Instructions to follow
Down to the last line of the listing, starting at the one with "on third line", retype each line exactly. Do not copy the pictures.

Listed entries
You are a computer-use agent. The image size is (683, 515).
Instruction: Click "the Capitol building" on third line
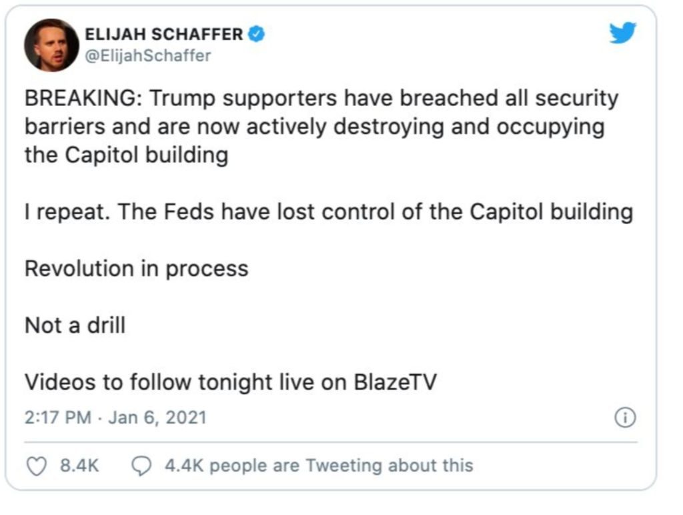pos(126,155)
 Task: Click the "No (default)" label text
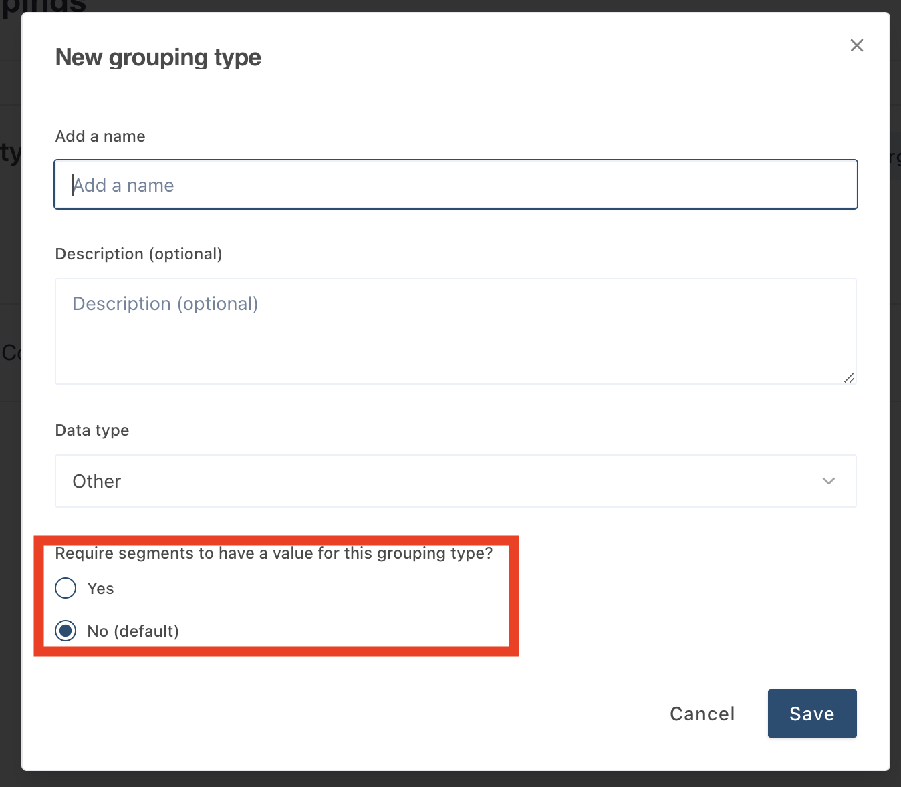[133, 631]
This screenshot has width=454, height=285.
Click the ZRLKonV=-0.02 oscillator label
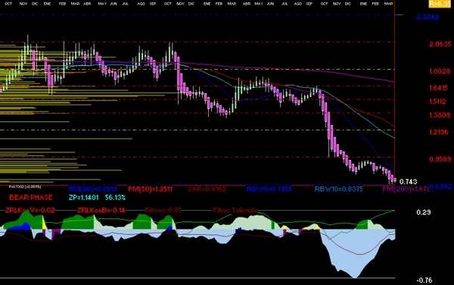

Expected output
Instruction: Click "the Capitol building" on third line
pos(126,155)
 Task: Click the "No (default)" label text
[133, 631]
This screenshot has width=454, height=285.
Click the ZRLKonV=-0.02 oscillator label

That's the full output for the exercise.